More than a third of people over the age of 45 are lonely based on a recently published national survey. When it comes to elderly relatives, the last thing that people want them to feel is lonely; especially when there are celebrations in the coming months. Before throwing a grand gala, there are a lot of different things you need to consider. So, when it comes to party planning, how exactly do you throw a birthday party for an aging relative?

Ask First

First things first: ask if it’s okay. It can be easy to get carried away with planning a fun birthday party, but you have to remember that not everyone likes celebrations. In fact, birthdays can make people feel anxious and depressed, according to Dr. Debra Kissen of Light on Anxiety. This is particularly true for people advanced in their years who aren't necessarily comfortable with reminders of their age. Have a conversation with the future celebrant to find out their feelings about having a birthday party and to respect their decision.

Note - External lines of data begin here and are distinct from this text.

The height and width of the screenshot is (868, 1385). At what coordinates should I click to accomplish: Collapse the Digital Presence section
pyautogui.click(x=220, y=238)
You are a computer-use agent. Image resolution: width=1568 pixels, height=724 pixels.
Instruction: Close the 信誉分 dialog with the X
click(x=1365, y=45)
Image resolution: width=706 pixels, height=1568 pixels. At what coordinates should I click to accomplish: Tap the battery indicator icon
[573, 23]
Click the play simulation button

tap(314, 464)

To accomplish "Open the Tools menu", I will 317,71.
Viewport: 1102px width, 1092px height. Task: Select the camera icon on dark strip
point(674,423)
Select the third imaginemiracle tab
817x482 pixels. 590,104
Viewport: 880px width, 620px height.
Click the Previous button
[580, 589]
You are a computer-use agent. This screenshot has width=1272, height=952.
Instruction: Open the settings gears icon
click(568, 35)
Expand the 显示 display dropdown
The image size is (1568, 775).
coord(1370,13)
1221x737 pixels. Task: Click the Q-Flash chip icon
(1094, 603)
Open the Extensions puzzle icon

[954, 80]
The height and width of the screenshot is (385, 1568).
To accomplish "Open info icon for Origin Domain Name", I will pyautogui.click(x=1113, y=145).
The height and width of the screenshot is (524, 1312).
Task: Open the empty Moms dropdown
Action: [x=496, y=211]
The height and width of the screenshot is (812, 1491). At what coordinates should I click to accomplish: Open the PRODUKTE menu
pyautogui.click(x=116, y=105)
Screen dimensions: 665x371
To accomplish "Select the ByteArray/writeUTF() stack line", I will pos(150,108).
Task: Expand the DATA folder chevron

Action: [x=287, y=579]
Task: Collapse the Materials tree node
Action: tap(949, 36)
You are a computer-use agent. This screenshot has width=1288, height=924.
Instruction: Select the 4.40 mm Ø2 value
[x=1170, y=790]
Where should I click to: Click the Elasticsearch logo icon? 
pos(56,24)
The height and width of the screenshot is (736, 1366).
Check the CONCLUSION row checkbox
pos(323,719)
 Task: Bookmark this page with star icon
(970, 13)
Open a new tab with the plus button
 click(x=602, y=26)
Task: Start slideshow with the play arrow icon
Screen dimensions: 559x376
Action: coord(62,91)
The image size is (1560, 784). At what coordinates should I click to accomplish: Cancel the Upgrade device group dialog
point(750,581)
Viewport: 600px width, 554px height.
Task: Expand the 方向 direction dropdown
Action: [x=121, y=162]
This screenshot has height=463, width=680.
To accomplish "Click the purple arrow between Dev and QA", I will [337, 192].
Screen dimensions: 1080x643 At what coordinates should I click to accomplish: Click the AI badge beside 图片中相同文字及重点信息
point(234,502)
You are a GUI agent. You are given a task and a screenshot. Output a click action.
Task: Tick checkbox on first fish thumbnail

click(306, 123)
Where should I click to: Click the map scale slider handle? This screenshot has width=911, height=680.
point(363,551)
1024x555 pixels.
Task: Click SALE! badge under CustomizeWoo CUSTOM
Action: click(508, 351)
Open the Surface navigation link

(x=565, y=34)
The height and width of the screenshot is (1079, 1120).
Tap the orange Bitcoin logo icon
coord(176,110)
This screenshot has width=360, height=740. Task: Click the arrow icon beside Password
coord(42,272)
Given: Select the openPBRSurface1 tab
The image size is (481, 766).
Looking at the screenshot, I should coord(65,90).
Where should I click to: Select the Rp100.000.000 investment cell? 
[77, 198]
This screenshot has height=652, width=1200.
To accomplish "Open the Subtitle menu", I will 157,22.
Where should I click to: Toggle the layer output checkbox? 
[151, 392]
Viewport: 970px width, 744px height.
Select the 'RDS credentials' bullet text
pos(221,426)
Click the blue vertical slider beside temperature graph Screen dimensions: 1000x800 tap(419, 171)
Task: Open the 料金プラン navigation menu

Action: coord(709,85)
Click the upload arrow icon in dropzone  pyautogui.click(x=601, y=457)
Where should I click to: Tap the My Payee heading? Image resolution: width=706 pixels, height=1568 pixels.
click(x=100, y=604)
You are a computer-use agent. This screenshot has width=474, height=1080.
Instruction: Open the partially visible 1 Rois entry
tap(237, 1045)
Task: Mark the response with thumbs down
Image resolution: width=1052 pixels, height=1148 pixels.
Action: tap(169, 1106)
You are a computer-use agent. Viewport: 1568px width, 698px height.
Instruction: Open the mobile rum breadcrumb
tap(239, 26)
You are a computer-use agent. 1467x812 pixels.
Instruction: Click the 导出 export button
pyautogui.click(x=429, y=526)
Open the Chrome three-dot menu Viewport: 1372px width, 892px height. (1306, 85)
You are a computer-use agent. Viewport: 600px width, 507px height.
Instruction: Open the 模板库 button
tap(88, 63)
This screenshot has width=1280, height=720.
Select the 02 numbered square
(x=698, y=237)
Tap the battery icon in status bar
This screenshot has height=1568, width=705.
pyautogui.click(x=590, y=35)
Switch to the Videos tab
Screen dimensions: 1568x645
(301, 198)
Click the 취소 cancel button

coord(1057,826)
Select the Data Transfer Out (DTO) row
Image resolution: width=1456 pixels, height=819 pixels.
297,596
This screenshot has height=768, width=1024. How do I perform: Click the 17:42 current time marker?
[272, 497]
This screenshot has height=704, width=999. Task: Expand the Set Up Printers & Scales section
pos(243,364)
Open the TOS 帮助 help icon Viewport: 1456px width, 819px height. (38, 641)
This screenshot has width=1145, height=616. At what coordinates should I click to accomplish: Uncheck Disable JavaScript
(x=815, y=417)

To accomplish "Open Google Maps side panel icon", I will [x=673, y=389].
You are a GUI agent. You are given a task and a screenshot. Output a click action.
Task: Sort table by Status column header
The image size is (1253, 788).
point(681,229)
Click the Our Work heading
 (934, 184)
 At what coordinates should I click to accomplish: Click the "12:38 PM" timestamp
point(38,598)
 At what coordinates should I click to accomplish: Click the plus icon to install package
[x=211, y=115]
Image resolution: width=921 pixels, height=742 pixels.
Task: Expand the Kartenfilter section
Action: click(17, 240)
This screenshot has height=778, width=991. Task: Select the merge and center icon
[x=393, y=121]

Put Their Preferences First

A study by an established medical resource said that older adults reap a lot of benefits, like increased life span, when they're cared for and surrounded by family. The party you’re planning is a good way to show your elderly loved one how much everyone cares. As much as possible, put their desires above all.  Be creative in picking out themes to suit the celebrant’s age and preferences. Try to find out if they still have keepsakes from their childhood and incorporate them. You can even turn them into the central theme of the party.

Be Calm and Flexible

Always remember that your celebrant is from a generation completely different from your own, so your tastes may clash. If you’re the one paying for the party, you may have your own ideas about what party to throw. You need to nip that in the bud and be flexible. Don’t let your temper flare up; remind yourself why you’re doing this and who it’s for. Be big enough to make room for the desires of the elderly even when it’s on your dime.

Prepare Family Members

A common enough complaint from family members—especially the younger generation—is that elders tend to be hard to get along with. Age has a way of removing decorum filters, so elders tend to say what’s on their mind without considering if it’s appropriate or offensive. Naturally, this can cause friction so it’s best to prepare family members. Putting forth gentle reminders of being understanding can go a long way. If there are some that won’t budge, think about the comfort of the elderly and see if you can trim names from the guest list.

Party planning will always be hectic and full of stress, no matter who you are planning it for. But you must always ask yourself if what’s planned contributes to the well-being of the older, or not, before forging ahead. It is important to not lose sight of the original point of the endeavor: celebrating a loved one.